In both Afghanistan and Iraq, the drumbeat to war hypnotized the nation, overcame rationality, and led to disasters. And, as with Vietnam, the media played a key role in creating those tragedies.

Ukraine Today
The mistake of becoming involved in a war without first making sure our assumptions are correct is being repeated today with the civil war in Ukraine. It's time to learn from the past and start questioning media accounts which picture Putin and Russia as solely at fault and the interim Ukrainian government as blameless. Wars bring out the worst elements on both sides, so common sense alone should lead us to question the overly simplified narrative the media are feeding us.

Putin and Russia have made many mistakes in Ukraine, but so have we. Ronald Reagan's Ambassador to Moscow, Jack Matlock, wrote in a February 8 post:

I believe it has been a very big strategic mistake - by Russia, by the EU and most of all by the U.S. - to convert Ukrainian political and economic reform into an East-West struggle. ... In both the short and long run only an approach that does not appear to threaten Russia is going to work. (emphasis added)

As with our wars in Vietnam, Afghanistan, and Iraq, most American media have ignored or downplayed information which does not fit the prevailing narrative about Ukraine. Such biased coverage prolongs the violence in the eastern part of the country and increases the risk that Putin will move in troops. If that occurs, it will increase the risk of nuclear threats and therefore, potentially, even of nuclear use.

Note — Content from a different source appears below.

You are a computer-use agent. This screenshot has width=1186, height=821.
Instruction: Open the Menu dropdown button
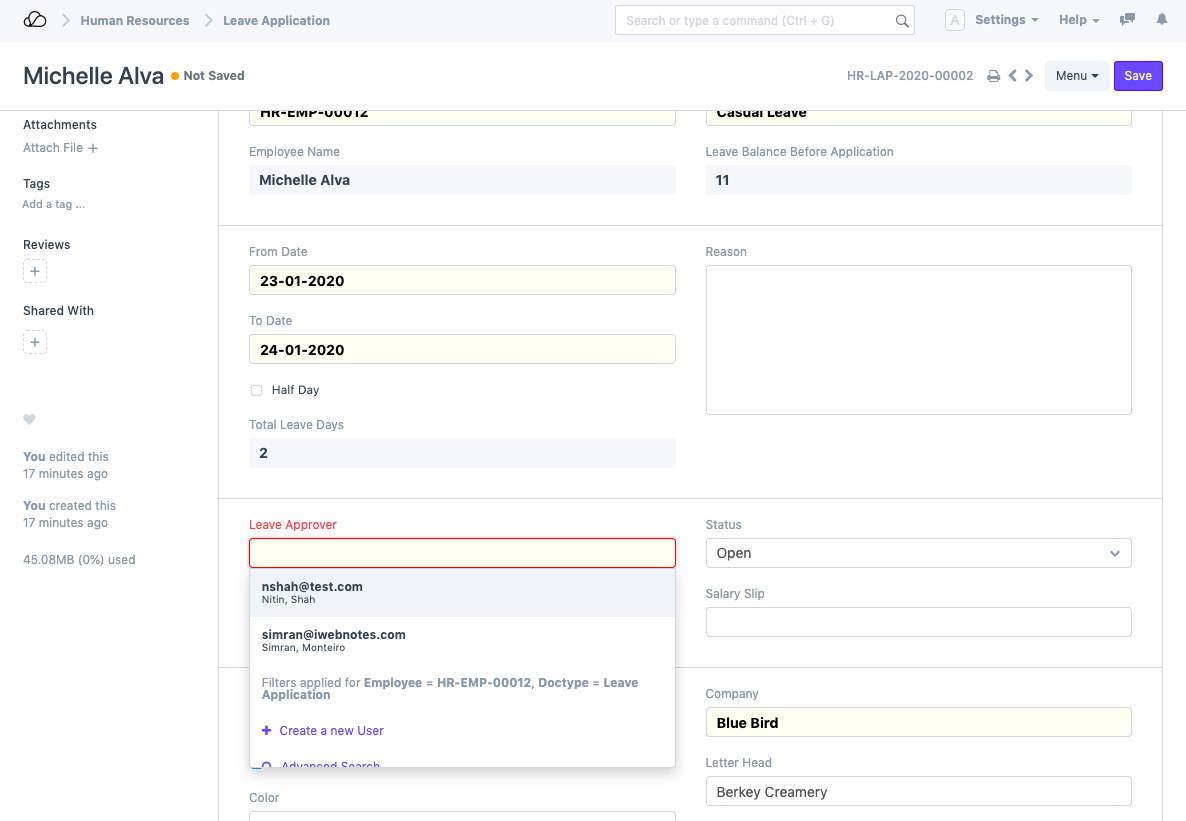tap(1077, 76)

Given how often we have been duped into needless wars by overly simplistic media accounts which painted one side as good and the other as bad, it's high time we started asking more questions before making that mistake again. In Vietnam, Afghanistan, and Iraq the cost of our error was measured in millions of lives. In Ukraine, where our potential adversary is Russia with its thousands of nuclear weapons, the potential consequences are beyond comprehension.